Distributionalism was a general theory of language and a discovery procedure for establishing elements and structures of language based on observed usage. It can be seen as an elaboration of structuralism but takes a more computational approach. Originally mostly applied to understanding phonological processes and phonotactics, distributional methods were also applied to work on lexical semantics and provide the basis for the distributional hypothesis for meaning. Current computational approaches to learn the semantics of words from text in the form of word embeddings using machine learning are based on distributional theory.
Distributionalism can be said to have originated in the work of structuralist linguist Leonard Bloomfield and was more clearly formalised by Zellig S. Harris.[1][2] This theory emerged in the United States in the 1950s, as a variant of structuralism, which was the mainstream linguistic theory at the time, and dominated American linguistics for some time.[3] Using "distribution" as a technical term for a component of discovery procedure is likely first to have been done by Morris Swadesh in 1934 [4] and then applied to principles of phonematics, to establish which observable various sounds of a language constitute the allophones of a phoneme and which should be kept as separate phonemes.[5] According to Turenne and Pomerol, distributionalism was in fact a second phase in the history of linguistics, following that of structuralism, as distributionalism was mainly dominant since 1935 to 1960.[6] It is considered one of the scientific grounds of Noam Chomsky's generative grammar and had considerable influence on language teaching.

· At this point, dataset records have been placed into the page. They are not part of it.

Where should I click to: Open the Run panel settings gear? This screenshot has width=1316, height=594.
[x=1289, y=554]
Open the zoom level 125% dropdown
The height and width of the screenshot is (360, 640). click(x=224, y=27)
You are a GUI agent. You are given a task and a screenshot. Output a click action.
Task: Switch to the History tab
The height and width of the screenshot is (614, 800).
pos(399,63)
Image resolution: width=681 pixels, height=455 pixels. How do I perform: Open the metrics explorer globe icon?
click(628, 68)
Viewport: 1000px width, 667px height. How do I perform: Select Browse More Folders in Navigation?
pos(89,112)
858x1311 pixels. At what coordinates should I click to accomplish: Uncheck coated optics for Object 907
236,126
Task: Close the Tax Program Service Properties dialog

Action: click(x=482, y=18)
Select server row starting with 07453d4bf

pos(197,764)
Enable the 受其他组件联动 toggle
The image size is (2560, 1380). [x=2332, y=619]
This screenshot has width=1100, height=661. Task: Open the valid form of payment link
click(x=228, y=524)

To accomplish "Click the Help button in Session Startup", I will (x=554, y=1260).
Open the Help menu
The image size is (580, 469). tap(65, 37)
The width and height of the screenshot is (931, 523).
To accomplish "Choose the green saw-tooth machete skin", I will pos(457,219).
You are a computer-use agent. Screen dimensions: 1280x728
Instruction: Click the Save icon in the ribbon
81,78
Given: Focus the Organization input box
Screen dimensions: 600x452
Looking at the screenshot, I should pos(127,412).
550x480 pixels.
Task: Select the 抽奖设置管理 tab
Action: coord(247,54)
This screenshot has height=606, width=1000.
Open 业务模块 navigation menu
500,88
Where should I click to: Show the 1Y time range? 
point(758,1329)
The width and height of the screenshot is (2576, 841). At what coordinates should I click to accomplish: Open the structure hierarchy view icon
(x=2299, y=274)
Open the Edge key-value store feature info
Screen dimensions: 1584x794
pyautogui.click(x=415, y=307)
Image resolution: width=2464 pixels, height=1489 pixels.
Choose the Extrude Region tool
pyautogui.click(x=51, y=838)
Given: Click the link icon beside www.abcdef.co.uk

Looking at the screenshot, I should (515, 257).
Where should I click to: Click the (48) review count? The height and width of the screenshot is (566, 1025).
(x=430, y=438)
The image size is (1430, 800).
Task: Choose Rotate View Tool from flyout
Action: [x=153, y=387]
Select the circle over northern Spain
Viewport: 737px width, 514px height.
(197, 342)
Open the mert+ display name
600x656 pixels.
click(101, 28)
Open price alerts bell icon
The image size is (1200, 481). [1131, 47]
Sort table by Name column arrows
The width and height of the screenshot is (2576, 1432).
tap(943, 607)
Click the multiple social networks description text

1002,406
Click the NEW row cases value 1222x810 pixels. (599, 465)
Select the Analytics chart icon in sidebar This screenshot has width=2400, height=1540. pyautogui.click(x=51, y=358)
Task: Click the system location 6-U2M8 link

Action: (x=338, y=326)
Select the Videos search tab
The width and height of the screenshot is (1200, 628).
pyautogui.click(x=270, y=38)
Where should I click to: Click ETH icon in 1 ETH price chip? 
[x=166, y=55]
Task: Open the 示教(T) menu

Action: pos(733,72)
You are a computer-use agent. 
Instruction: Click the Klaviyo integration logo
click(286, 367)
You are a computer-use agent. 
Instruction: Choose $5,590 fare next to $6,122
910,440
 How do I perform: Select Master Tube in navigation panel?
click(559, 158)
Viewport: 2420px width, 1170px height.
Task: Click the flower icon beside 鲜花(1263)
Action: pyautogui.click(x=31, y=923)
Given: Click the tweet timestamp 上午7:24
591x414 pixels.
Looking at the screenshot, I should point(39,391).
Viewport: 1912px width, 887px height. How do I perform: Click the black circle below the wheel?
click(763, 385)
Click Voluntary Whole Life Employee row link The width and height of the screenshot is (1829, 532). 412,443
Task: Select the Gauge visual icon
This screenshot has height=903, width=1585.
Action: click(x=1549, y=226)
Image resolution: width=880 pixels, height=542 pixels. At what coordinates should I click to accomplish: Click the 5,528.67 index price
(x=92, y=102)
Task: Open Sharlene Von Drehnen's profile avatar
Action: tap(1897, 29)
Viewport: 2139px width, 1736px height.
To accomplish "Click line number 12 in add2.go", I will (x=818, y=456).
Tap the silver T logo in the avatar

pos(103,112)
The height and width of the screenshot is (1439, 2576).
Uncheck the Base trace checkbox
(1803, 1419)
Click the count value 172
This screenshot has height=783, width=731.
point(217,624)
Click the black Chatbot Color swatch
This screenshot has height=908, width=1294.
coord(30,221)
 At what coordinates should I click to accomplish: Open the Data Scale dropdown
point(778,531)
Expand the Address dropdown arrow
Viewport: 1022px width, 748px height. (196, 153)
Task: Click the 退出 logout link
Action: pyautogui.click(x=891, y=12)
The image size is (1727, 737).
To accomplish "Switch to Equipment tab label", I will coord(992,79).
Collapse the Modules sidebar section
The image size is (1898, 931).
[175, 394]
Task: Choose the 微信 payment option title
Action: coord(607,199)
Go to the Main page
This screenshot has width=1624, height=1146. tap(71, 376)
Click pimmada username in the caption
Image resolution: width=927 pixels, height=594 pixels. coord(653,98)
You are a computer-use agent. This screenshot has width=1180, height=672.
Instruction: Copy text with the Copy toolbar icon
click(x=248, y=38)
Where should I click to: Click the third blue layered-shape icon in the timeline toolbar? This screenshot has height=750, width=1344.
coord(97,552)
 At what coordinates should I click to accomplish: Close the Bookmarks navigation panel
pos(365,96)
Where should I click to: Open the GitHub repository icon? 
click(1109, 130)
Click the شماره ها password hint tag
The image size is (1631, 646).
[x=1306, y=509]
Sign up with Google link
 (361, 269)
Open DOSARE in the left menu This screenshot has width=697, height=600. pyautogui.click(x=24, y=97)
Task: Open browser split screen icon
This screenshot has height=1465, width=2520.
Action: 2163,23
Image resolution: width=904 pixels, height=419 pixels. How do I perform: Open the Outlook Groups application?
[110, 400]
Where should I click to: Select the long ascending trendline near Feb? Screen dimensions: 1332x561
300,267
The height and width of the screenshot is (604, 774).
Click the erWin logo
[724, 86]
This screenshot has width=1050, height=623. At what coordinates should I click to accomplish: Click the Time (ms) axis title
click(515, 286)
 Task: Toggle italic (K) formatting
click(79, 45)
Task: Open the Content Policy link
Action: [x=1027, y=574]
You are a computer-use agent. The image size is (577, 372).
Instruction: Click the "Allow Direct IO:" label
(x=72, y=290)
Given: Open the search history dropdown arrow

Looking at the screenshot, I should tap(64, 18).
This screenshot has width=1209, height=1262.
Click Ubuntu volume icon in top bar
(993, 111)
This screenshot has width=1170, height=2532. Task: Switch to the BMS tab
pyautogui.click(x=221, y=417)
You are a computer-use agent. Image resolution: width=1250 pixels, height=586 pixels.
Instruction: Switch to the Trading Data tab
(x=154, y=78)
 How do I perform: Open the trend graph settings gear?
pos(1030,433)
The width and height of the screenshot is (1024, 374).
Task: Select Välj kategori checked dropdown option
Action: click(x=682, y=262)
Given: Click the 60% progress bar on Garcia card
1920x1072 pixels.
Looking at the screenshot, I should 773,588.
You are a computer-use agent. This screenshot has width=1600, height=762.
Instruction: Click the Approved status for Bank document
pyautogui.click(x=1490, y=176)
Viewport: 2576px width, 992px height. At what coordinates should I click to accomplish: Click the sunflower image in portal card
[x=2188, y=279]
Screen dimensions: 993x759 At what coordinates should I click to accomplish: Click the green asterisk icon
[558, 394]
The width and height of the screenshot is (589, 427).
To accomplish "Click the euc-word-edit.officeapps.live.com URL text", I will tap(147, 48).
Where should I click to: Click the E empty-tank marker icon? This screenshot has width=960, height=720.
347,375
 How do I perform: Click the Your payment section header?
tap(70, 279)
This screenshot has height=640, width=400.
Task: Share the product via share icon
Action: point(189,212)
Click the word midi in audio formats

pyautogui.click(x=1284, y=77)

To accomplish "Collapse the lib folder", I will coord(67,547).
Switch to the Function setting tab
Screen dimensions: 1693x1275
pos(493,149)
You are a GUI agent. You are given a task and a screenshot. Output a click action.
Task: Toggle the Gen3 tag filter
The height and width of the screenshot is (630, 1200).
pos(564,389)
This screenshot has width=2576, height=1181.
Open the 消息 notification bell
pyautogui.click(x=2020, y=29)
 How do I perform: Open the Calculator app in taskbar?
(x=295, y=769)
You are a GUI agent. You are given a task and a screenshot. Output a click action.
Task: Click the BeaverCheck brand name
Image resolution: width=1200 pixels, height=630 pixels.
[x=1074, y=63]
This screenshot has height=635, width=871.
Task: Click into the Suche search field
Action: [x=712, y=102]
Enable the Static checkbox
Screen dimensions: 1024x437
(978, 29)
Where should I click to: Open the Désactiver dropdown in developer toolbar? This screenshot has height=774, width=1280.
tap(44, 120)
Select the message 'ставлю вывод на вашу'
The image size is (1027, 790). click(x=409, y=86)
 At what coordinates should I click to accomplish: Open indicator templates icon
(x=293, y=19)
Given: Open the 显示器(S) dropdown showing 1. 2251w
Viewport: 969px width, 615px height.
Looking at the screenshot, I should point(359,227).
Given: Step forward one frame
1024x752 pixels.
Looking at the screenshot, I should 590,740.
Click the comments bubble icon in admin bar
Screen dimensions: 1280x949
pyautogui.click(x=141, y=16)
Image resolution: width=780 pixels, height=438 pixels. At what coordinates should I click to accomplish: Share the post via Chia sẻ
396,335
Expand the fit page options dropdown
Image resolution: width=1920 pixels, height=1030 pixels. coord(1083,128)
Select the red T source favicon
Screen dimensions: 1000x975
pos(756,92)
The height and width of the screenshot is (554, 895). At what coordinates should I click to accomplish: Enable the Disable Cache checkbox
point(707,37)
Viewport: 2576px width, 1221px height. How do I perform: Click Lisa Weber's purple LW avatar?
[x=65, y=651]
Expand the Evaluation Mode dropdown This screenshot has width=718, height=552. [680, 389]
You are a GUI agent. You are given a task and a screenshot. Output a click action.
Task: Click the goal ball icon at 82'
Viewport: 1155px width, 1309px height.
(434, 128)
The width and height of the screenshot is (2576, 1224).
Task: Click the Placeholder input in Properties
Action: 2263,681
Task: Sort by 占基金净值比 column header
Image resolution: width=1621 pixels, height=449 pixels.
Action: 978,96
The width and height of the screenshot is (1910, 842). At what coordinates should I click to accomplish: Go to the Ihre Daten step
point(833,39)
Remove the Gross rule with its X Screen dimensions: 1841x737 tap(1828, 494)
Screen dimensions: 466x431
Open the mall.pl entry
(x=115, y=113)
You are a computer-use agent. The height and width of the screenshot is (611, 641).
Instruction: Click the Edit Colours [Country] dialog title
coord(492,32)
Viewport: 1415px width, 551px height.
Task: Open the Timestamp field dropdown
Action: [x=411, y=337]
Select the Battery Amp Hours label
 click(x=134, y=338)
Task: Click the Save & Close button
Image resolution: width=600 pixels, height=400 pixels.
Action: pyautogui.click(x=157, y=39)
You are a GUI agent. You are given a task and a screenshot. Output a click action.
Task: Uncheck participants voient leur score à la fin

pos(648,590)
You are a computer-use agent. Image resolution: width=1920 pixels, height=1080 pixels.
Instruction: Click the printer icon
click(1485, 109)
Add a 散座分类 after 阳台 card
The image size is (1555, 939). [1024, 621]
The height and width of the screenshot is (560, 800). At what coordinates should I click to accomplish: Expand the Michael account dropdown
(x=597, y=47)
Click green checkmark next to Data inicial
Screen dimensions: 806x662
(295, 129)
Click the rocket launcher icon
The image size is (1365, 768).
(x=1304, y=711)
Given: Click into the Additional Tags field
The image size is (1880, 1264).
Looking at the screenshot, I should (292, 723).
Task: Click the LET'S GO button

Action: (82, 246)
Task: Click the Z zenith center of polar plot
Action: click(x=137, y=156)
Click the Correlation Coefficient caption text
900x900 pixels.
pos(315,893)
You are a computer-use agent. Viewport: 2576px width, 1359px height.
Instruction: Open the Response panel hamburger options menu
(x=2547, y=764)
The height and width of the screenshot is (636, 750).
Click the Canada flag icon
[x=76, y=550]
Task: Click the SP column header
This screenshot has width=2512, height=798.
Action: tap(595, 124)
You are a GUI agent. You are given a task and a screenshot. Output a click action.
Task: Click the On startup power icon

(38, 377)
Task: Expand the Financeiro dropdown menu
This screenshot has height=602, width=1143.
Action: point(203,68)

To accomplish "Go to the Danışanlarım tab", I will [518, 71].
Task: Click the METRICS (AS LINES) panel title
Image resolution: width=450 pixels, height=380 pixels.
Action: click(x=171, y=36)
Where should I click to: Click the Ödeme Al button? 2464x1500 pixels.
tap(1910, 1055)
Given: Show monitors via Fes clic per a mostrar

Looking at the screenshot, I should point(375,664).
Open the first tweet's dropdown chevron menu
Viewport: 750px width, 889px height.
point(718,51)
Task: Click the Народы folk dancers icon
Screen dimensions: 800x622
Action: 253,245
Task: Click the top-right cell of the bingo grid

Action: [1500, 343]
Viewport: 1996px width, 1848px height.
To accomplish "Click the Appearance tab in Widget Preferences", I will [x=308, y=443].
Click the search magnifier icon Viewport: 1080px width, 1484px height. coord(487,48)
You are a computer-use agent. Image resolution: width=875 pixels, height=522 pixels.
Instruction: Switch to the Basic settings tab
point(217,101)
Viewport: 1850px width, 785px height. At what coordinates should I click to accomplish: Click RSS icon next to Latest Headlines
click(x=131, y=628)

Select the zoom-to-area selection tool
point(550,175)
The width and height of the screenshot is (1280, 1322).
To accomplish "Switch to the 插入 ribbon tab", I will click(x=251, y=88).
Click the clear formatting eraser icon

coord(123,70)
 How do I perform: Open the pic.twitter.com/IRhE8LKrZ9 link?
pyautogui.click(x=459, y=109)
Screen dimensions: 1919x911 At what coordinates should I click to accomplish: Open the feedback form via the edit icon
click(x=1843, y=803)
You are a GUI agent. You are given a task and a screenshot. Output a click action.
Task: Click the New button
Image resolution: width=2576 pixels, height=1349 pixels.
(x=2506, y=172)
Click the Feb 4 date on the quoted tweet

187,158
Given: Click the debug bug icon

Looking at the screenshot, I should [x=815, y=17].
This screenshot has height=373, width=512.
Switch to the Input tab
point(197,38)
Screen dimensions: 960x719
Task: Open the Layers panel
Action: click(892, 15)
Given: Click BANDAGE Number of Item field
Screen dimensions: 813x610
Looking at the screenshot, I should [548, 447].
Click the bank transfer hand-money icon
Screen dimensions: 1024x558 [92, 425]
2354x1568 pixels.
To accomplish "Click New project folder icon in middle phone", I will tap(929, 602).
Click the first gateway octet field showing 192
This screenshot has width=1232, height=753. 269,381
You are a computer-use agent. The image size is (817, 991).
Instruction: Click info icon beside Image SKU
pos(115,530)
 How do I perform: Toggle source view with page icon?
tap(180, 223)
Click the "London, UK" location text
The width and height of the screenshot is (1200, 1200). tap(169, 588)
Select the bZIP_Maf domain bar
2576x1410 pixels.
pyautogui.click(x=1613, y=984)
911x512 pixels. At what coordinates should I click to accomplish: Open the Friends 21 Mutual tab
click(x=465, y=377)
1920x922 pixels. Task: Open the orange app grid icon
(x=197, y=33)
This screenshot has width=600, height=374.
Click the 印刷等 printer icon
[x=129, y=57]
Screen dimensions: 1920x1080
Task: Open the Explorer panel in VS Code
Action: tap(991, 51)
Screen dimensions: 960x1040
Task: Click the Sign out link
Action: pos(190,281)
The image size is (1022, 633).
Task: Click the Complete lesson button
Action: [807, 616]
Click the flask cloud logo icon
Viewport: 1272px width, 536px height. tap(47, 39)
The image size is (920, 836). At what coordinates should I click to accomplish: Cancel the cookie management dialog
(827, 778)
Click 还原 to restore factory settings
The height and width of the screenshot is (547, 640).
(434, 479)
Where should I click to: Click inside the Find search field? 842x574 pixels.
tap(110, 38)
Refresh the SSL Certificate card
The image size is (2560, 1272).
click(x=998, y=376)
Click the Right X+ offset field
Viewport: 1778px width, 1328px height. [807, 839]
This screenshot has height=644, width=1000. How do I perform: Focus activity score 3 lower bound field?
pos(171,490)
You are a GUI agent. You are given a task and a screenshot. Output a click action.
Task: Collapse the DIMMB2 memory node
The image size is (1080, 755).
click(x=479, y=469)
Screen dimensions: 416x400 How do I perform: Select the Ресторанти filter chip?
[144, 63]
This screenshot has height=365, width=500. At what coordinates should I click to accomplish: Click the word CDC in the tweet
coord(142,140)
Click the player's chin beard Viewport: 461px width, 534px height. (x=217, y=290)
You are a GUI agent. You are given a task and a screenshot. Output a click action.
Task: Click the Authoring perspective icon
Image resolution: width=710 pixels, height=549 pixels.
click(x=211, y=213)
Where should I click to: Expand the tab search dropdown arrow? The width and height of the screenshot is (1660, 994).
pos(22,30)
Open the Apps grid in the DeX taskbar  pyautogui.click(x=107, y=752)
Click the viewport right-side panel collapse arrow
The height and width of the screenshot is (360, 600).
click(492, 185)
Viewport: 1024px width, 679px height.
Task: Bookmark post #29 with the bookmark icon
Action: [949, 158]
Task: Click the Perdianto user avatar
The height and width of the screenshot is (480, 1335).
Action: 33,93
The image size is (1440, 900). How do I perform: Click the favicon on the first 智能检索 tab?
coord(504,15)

Distributionalism has much in common with structuralism. However, both appear in the United States while the theses of Ferdinand de Saussure are only just beginning to be known in Europe: distributionism must be considered as an original theory in relation to Saussurianism.
Behaviorist psychological theories which allowed the birth of distributionalism are reminiscent of Pavlov's work on animals. According to these theories, human behaviour would be totally explainable, and its mechanics could be studied. The study of reflexes, for example, should have made it possible to predict certain attitudes. Leonard Bloomfield argues that language, like behaviour, could be analysed as a predictable mechanism, explicable by the external conditions of its appearance.
The notions of "mechanism", "inductive method" and "corpus" are key terms of distributionalism.
Bloomfield calls his thesis mechanism, and he opposes it to mentalism: for him, in fact, speech cannot be explained as an effect of thoughts (intentions, beliefs, feelings). Thus, one must be able to account for linguistic behaviour and the hierarchical structure of the messages conveyed without any assumptions about the speakers' intentions and mental states.[7]
From the behaviourist perspective, a given stimulus corresponds to a given response. However, meaning is an unstable thing for distributionists, depending on the situation, and is not observable. It must therefore be eliminated as an element of language analysis. The only regularity is of a morphosyntactic nature: it is the structural invariants of the morphosyntax that allow us to reconstruct the language system from an analysis of its observable elements, the words of a given corpus.
The main idea of distributionalism is that linguistic units "are what they do",[8] which means that the identity of linguistic units are defined by their distribution. Zellig Harris used to consider meaning as too intuitive to be a reliable ground for linguistic research. Language use has to be observed directly while looking at all the environments in which a unit can occur. Harris advocated for a distributional approach, since "difference of meaning correlates with difference of distribution.".[9]